Auch die Allianz für gesellschaftlichen Zusammenhalt beteiligte sich mit einem Beitrag: Am ersten Kongresstag gestaltete sie eine Session unter dem Titel „Zugehörigkeit und Zusammenhalt in der postmigrantischen Gesellschaft“. Die Allianz für gesellschaftlichen Zusammenhalt ist ein Stiftungsnetzwerk aus 13 deutschen Stiftungen, die sich jeweils für ein positives Miteinander, Vertrauen ineinander und zivilgesellschaftliches Engagement einsetzen. Gemeinsam wollen sie mithilfe des Stiftungsnetzwerks neue Räume für Dialog und Austausch schaffen, neue Kooperationen ermöglichen und innovative Ideen voranbringen.  

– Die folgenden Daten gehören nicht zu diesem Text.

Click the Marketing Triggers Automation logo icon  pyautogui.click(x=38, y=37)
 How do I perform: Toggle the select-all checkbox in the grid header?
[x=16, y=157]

Teilhabe und Zugehörigkeit als zentrale Themen unserer Zeit

Ein Thema, das viele Allianz-Stiftungen in ihrer Arbeit beschäftigt, ist, wie Menschen in einer vielfältigen Gesellschaft gut gemeinsam leben können, wie Integration gelingen und der Zusammenhalt in einer offenen Gesellschaft gestärkt werden kann. In der Migrationsgesellschaft müssen Fragen der gesellschaftlichen und politischen Teilhabe immer wieder neu austariert und Zugehörigkeiten neu diskutiert werden. Dabei entsteht neues Konfliktpotenzial, dem die Allianz-Stiftungen begegnen möchten. Gleichzeitig suchen sie Wege, um die Integration verschiedener Bevölkerungsgruppen positiv zu unterstützen. Für das Stiftungsnetzwerk geht es hierbei insbesondere auch um die Frage, was die Zivilgesellschaft und besonders Stiftungen tun können, um auf diesem Feld substanzielle Fortschritte zu erzielen. 

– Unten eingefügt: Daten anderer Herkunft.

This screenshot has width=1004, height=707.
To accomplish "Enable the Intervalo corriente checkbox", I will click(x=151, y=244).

Prof. Dr. Aladin El-Mafaalani, Soziologe und Inhaber des Lehrstuhls für Erziehung und Bildung in der Migrationsgesellschaft an der Universität Osnabrück, gilt als Experte auf dem Gebiet der Integration und Identitätspolitik und hat mit seinem Werk ‚Das Integrationsparadox‘ einen wichtigen Debattenbeitrag geleistet. In unserer gemeinsamen Veranstaltung auf dem Stiftungstag sprach er mit der Journalistin und Moderatorin Shelly Kupferberg über gewachsene Teilhabechancen und das Gefühl, gesellschaftlich abgehängt zu sein in unserer modernen, vielfältigen Gesellschaft. 

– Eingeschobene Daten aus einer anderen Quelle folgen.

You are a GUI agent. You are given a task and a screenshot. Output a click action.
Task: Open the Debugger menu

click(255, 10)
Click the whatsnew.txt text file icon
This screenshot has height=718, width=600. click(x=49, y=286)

Mehr Konflikte durch mehr Teilhabe und gelebte Vielfalt

„Heute haben die Meisten so viele Chancen wie noch nie und deshalb haben wir auch so viele Konflikte wie noch nie“, sagte Aladin El-Mafaalani. Der Zusammenhalt in unserer Gesellschaft habe lange Zeit auf der Unterdrückung von verschiedenen Bevölkerungsgruppen gefußt. Durch mehr Teilhabe und das Einfordern von Veränderungen seien neue gesellschaftliche Dynamiken und Konflikte entstanden, die wir derzeit erleben. „Die Konflikte haben wir uns verdient“, hielt Aladin El-Mafaalani fest, durch die Öffnung der Gesellschaft, gelebte Teilhabe und mehr Vielfalt. Sie seien also eigentlich ein positiver Ausdruck für eine sich wandelnde Gesellschaft. Gleichzeitig fühlten sich aber diejenigen, die nicht von mehr Teilhabe profitieren, noch stärker abgehängt, und forderten ein Zurück zur alten Gesellschaft. Stiftungen und andere zivilgesellschaftliche Akteure sieht Aladin El-Mafaalani in der Position für diese weiterentwickelte Gesellschaft innovative, kreative und soziale Strukturen zu fördern – eine Aufgabe, die weder politische Parteien noch die Verwaltung übernehmen könnten. Die Zivilgesellschaft könne hier einen wesentlichen Beitrag dazu leisten, eine neue, notwendige Streitkultur zu entwickeln und Vorreiter bei der Erprobung neuer Konzepte für mehr gelebte Teilhabe zu sein, so Aladin El-Mafaalani. 

Mitglieder der Allianz für gesellschaftlichen Zusammenhalt, die von der Bertelsmann Stiftung 2019 initiiert wurde, sind außerdem die Alfred Toepfer Stiftung, die Amadeu Antonio Stiftung, die Breuninger Stiftung, die Brost-Stiftung, die Deutsche Nationalstiftung, die Körber-Stiftung, die NORDMETALL-Stiftung, die Robert Bosch Stiftung, die Stiftung Mercator, die Stiftung Bürger für Bürger, die Vodafone Stiftung und die ZEIT-Stiftung.